US-Pädiater: Keine Fruchtsäfte im ersten Lebensjahr

Dienstag, 23. Mai 2017

/JFsPic, stock.adobe.com

San Francisco – Kinder sollten im ersten Lebensjahr grundsätzlich keine Fruchtsäfte erhalten. Auch später sollten die Kinder lieber Obst essen, da Fruchtsäfte deutlich mehr Zucker enthalten und die Entwicklung von Karies fördern. Die leicht verdaulichen Kohlenhydrate könnten auch die Entwicklung von Gewichtsproblemen fördern, heißt es in der neuen Empfehlung der American Academy of Pediatrics in Pediatrics (2017; 139: e20170967).

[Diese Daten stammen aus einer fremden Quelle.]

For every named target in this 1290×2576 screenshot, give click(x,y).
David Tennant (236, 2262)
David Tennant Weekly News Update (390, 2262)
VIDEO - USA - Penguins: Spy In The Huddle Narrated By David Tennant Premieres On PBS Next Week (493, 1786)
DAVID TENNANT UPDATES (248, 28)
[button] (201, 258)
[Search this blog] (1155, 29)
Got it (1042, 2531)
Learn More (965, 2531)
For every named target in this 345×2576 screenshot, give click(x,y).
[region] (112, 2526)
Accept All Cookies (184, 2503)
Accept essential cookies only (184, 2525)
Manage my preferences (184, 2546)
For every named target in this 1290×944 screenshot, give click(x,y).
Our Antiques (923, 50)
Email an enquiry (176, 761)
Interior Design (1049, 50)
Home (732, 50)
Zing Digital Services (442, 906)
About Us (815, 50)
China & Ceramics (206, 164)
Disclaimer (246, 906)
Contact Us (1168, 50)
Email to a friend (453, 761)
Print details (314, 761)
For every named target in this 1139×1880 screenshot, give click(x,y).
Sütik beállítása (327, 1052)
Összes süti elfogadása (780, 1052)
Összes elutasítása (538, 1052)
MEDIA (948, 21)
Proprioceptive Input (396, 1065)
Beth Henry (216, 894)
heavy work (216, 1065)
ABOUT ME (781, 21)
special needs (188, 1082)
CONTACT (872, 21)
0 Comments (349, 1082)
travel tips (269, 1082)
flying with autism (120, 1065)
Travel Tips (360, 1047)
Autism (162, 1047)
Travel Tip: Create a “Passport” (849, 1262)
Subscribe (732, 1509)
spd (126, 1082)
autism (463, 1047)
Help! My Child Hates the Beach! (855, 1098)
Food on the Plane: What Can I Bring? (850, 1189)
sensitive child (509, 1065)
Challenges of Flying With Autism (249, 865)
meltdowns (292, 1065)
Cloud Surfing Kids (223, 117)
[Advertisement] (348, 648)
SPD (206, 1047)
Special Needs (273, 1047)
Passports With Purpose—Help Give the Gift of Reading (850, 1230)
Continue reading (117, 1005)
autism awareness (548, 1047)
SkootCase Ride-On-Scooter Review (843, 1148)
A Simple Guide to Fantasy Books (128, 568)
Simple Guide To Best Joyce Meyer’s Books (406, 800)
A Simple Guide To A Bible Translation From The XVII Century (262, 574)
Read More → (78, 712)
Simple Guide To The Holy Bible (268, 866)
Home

Fruchtsäfte standen bei Pädiatern lange in einem guten Ruf, da sie viel Vitamin C enthalten und die Aufnahme fester Nahrung erleichtern, mit denen die Kinder ab dem Alter von sechs Monaten beginnen sollten. Auch viele Eltern sind der Ansicht, dass Fruchtsäfte die gesündere Alternative zu Süßgetränken sind. Dabei wird leicht über­sehen, dass auch Fruchtsäfte viel Zucker enthalten.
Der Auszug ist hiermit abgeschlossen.